Code: Simple Self-Attention
import numpy as np
def self_attention(Q, K, V):
d_k = Q.shape[-1]
scores = np.matmul(Q, K.T) / np.sqrt(d_k) # Scale dot product
weights = np.exp(scores) / np.sum(np.exp(scores), axis=-1, keepdims=True) # Softmax
output = np.matmul(weights, V) # Weighted sum of values
return output, weights
# Example: 3 words, embedding dim = 4
np.random.seed(42)
embeddings = np.random.randn(3, 4) # 3 words, 4 dimensions
# In practice, Q/K/V come from learned projections
# Here we simplify: Q = K = V = embeddings
output, attention_weights = self_attention(embeddings, embeddings, embeddings)
print("Attention weights (which words attend to which):")
print(np.round(attention_weights, 3))
print("\nOutput (context-aware representations):")

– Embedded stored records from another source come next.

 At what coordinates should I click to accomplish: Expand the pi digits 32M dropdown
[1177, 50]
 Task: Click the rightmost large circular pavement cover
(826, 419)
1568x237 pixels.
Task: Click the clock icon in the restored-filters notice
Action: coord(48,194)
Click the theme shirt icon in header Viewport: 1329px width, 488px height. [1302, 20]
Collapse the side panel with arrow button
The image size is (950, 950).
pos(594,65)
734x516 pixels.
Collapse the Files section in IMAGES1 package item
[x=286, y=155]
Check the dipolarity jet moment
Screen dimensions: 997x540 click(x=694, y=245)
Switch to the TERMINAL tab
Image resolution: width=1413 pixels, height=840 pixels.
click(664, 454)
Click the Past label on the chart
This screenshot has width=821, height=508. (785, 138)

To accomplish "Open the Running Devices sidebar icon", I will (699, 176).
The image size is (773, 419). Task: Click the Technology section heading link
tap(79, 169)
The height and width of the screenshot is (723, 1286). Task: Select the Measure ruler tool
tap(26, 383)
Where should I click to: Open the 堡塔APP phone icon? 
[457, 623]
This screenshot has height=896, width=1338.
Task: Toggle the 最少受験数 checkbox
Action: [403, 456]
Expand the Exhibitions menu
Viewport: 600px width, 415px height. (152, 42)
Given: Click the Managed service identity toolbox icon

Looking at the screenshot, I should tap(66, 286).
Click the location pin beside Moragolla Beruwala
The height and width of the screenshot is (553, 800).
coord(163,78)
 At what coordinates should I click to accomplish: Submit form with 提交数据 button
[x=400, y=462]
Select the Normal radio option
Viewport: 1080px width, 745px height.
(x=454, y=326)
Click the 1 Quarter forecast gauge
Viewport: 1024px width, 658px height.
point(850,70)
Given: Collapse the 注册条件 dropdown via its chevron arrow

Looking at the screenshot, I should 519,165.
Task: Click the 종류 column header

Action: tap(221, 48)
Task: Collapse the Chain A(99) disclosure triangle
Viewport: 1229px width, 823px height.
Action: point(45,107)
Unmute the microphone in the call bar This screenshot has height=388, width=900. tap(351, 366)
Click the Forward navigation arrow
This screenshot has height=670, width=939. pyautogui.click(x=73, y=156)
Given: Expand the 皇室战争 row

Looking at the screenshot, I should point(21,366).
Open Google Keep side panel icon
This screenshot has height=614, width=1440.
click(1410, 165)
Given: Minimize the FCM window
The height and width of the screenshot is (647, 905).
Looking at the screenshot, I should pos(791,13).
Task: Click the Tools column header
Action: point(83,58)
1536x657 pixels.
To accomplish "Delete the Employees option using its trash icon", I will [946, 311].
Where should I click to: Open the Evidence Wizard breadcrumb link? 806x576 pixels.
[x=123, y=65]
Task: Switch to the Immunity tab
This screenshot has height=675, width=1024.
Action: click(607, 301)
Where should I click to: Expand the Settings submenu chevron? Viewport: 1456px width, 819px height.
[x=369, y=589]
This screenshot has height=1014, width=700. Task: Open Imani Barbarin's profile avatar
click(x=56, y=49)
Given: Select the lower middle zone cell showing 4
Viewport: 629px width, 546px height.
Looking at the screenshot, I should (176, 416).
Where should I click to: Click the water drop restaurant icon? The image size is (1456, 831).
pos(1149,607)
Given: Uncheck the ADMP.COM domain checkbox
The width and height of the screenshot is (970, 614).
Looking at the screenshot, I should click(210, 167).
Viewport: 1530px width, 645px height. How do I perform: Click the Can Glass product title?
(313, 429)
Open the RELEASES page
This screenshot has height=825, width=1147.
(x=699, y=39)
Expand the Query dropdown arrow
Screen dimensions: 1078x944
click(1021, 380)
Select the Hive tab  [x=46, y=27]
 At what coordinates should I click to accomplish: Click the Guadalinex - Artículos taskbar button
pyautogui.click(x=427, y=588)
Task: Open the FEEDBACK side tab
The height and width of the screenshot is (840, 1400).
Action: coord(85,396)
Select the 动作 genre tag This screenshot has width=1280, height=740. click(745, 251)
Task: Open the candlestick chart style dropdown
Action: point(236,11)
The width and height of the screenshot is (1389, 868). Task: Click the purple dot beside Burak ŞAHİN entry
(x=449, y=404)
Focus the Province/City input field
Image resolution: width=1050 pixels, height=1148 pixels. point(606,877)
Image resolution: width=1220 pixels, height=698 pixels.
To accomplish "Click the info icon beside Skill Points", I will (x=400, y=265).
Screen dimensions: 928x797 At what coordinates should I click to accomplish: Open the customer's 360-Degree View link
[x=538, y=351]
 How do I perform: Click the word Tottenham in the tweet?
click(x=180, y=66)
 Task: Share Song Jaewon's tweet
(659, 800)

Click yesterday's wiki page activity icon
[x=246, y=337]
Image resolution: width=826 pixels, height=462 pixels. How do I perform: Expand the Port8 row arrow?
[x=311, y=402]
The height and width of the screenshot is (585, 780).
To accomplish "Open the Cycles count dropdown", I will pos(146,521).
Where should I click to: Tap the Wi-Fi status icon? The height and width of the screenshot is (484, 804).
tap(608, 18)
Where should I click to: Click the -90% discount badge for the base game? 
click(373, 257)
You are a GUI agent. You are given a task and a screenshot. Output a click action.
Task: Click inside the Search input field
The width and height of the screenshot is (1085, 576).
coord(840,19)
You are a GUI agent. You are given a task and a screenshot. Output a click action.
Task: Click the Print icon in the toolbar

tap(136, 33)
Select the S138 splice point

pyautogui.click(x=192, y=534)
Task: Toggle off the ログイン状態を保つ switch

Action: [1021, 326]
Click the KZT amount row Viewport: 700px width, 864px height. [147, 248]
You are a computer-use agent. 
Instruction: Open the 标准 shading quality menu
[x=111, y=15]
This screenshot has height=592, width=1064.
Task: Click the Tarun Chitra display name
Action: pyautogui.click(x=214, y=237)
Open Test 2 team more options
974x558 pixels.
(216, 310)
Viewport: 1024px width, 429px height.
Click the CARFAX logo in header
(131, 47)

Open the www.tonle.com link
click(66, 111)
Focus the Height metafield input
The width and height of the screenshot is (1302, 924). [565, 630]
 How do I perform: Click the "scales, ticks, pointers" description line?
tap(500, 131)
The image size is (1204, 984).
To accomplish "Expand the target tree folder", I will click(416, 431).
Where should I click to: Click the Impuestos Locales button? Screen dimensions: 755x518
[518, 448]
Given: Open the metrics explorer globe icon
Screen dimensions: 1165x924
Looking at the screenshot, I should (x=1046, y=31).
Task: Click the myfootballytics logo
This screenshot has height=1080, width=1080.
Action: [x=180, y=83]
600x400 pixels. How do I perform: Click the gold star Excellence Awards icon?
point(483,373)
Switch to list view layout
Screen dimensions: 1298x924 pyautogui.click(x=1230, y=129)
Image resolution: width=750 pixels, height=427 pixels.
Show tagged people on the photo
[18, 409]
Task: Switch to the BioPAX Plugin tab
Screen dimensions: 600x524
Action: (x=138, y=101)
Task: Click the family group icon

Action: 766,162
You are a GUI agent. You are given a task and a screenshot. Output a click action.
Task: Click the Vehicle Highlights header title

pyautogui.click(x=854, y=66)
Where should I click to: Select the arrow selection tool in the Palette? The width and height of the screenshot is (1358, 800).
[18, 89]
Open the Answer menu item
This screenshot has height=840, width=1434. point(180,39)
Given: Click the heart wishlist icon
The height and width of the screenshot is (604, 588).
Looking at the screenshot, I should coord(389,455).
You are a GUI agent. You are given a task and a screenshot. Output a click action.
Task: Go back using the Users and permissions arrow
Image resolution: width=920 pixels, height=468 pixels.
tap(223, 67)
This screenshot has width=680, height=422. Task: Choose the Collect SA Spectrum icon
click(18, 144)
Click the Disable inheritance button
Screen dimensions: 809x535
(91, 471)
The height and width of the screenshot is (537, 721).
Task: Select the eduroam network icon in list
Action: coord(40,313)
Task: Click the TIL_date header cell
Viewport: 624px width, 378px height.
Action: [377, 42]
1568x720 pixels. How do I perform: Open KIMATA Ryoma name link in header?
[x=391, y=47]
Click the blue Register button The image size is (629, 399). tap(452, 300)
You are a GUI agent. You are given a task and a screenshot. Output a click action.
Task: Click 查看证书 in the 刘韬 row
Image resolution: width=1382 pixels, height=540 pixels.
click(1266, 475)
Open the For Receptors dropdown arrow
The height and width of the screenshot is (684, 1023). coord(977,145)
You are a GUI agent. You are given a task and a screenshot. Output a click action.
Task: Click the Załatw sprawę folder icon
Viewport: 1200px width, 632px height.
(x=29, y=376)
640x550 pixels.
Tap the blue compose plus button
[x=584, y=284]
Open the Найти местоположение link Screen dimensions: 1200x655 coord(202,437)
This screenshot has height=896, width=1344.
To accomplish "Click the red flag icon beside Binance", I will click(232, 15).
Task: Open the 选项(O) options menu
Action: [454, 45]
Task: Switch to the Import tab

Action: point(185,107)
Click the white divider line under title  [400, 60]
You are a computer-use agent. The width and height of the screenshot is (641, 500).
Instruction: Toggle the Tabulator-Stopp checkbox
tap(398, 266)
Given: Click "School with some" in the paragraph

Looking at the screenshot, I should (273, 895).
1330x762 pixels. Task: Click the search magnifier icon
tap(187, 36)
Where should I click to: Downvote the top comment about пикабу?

print(np.round(output, 3))
BERT vs GPT
BERT (Encoder-only)
Bidirectional — sees full context. Pre-trained with Masked Language Model. Best for: classification, NER, QA, embeddings.
GPT (Decoder-only)
Autoregressive — left-to-right only. Pre-trained to predict next token. Best for: text generation, conversation, code.
Why Transformers Won
| Feature | RNN/LSTM | Transformer |
| Parallelization | Sequential (slow) | Fully parallel (fast) |
| Long-range dependencies | Vanishing gradients | Direct attention to any position |
| Training speed | Slow on long sequences | Fast with GPU parallelism |
| Scalability | Limited | Scales to billions of parameters |
Self-attention has O(n²) complexity with sequence length. For very long sequences (>4096 tokens), variants like Longformer or Flash Attention are needed.